We are also very concerned by the statement that ‘in infants with simple or complex skull fractures….skeletal surveys…may not be warranted.’ The authors analyzed a sample of 40 0-3 month olds, 42 3-9 month olds and 42 9-12 month olds. The possibility of a skull fracture being the result of an accident in a walking 11-month who falls down the stairs is far different than the same skull fracture an 11-week old without a history of trauma. With this sample size, the upper limit of the 95% CI is 4% if there are no cases in a given age group and 7% if there is one case. In a brief review of cases at Children’s Hospital of Pittsburgh, the rate of additional fractures on skeletal survey in infants meeting the same inclusion criteria was 3.5% (3/86). The question of whether an incidence of 3 or 4%, for example, justifies performing a given test is complex. A low incidence alone is not enough to state that the screening test is not warranted. The proportion of lumbar punctures which reveal bacterial meningitis, for example, is below 3% as is the proportion of head CTs in children with mild head trauma which show significant intracranial injury. It is highly unlikely, however, that we would recommend limiting the number of lumbar punctures or head CTs because of a single study which identified several high risk characteristics of the children with a positive screening test. The risk of re-abuse, re-injury and/or death in an infant with missed abuse is well-recognized.3, 4 Given this risk, the standard for limiting the performance of skeletal surveys in infants with skull fractures, should be no different than our standard for other medical conditions with similarly severe complications if the diagnosis is missed.

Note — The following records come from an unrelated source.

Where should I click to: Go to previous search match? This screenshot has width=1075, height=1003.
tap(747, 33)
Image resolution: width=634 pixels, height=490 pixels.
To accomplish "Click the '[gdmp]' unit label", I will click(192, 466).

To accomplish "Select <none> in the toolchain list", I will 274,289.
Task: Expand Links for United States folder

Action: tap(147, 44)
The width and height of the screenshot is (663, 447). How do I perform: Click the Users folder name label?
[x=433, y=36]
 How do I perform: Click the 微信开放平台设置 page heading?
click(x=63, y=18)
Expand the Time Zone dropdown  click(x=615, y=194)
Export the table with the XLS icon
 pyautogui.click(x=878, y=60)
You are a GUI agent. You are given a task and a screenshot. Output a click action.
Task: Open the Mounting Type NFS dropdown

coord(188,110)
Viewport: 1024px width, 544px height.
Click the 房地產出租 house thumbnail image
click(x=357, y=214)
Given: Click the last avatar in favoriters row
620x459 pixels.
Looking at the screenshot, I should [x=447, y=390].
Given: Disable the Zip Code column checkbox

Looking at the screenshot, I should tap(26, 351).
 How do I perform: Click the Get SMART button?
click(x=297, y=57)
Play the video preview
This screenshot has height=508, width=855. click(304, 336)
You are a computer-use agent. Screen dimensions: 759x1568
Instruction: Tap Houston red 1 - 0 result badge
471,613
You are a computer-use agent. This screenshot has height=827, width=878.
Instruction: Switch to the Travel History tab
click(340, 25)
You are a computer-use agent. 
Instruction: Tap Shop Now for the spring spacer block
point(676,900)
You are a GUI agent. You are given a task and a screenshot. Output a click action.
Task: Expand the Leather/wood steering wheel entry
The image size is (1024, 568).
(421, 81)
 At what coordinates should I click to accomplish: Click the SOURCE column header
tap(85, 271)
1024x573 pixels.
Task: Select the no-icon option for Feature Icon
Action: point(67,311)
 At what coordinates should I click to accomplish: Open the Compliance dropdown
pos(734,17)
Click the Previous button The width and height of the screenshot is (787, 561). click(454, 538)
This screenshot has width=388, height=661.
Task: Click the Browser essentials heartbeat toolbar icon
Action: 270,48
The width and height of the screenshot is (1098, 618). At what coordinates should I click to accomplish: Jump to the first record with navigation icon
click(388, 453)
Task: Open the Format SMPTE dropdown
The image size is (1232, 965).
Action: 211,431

We agree with authors that there may well be ways to identify the subset of infants who do not need to undergo skeletal survey - and indeed the fact that only 41% of infants with a skull fracture underwent skeletal survey suggests that physicians may already have identified these children. We disagree, however, with the conclusions stated in the abstract and summary box and strongly believe that the results of this study are inadequate to recommend a change in practice and have the potential to put infants at risk.

References: 1. Wood JN, Christian CW, Adams CM, Rubin DM. Skeletal surveys in infants with isolated skull fractures. Pediatrics 2009;123(2):e247-52. 2. Flaherty EG, Sege RD, Griffith J, et al. From suspicion of physical child abuse to reporting: primary care clinician decision-making. Pediatrics 2008;122(3):611-9. 3. Jenny C, Hymel KP, Ritzen A, Reinert SE, Hay TC. Analysis of missed cases of abusive head trauma. Jama 1999;281(7):621-6. 4. Alexander R, Crabbe L, Sato Y, Smith W, Bennett T. Serial abuse in children who are shaken. Am J Dis Child 1990;144(1):58-60.